The lines to retype run from the one containing "Image resolution: width=249" through the end of the listing below. Reproduce them exactly, leaving out pictures.

# # # # # # #

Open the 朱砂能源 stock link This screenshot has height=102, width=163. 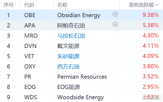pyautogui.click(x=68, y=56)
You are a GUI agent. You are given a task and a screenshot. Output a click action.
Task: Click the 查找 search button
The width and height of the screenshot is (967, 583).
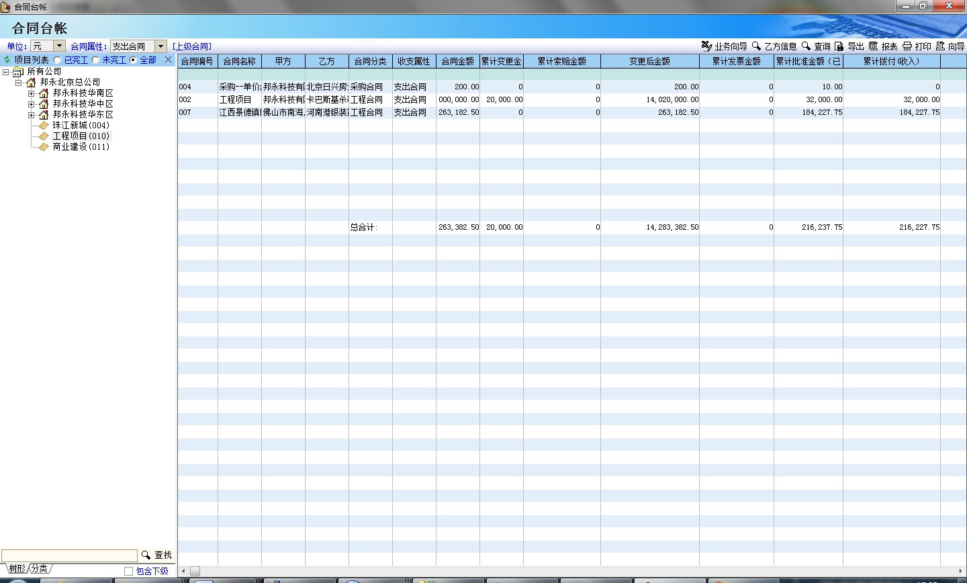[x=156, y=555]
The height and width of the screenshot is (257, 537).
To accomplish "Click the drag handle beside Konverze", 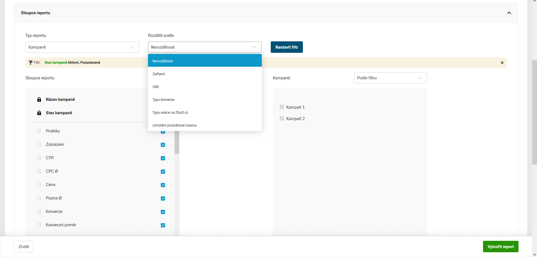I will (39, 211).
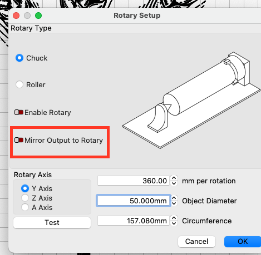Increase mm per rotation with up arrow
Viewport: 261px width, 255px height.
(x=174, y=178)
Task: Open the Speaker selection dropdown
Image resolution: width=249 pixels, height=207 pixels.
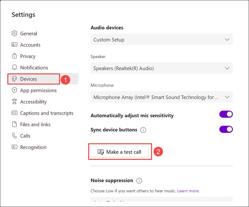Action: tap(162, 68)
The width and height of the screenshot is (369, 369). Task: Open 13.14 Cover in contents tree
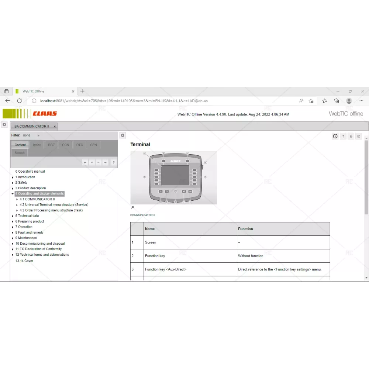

# # # # # # #

YOUR RESPONSE:
Image resolution: width=249 pixels, height=207 pixels.
Action: tap(162, 68)
The width and height of the screenshot is (369, 369). Task: Open 13.14 Cover in contents tree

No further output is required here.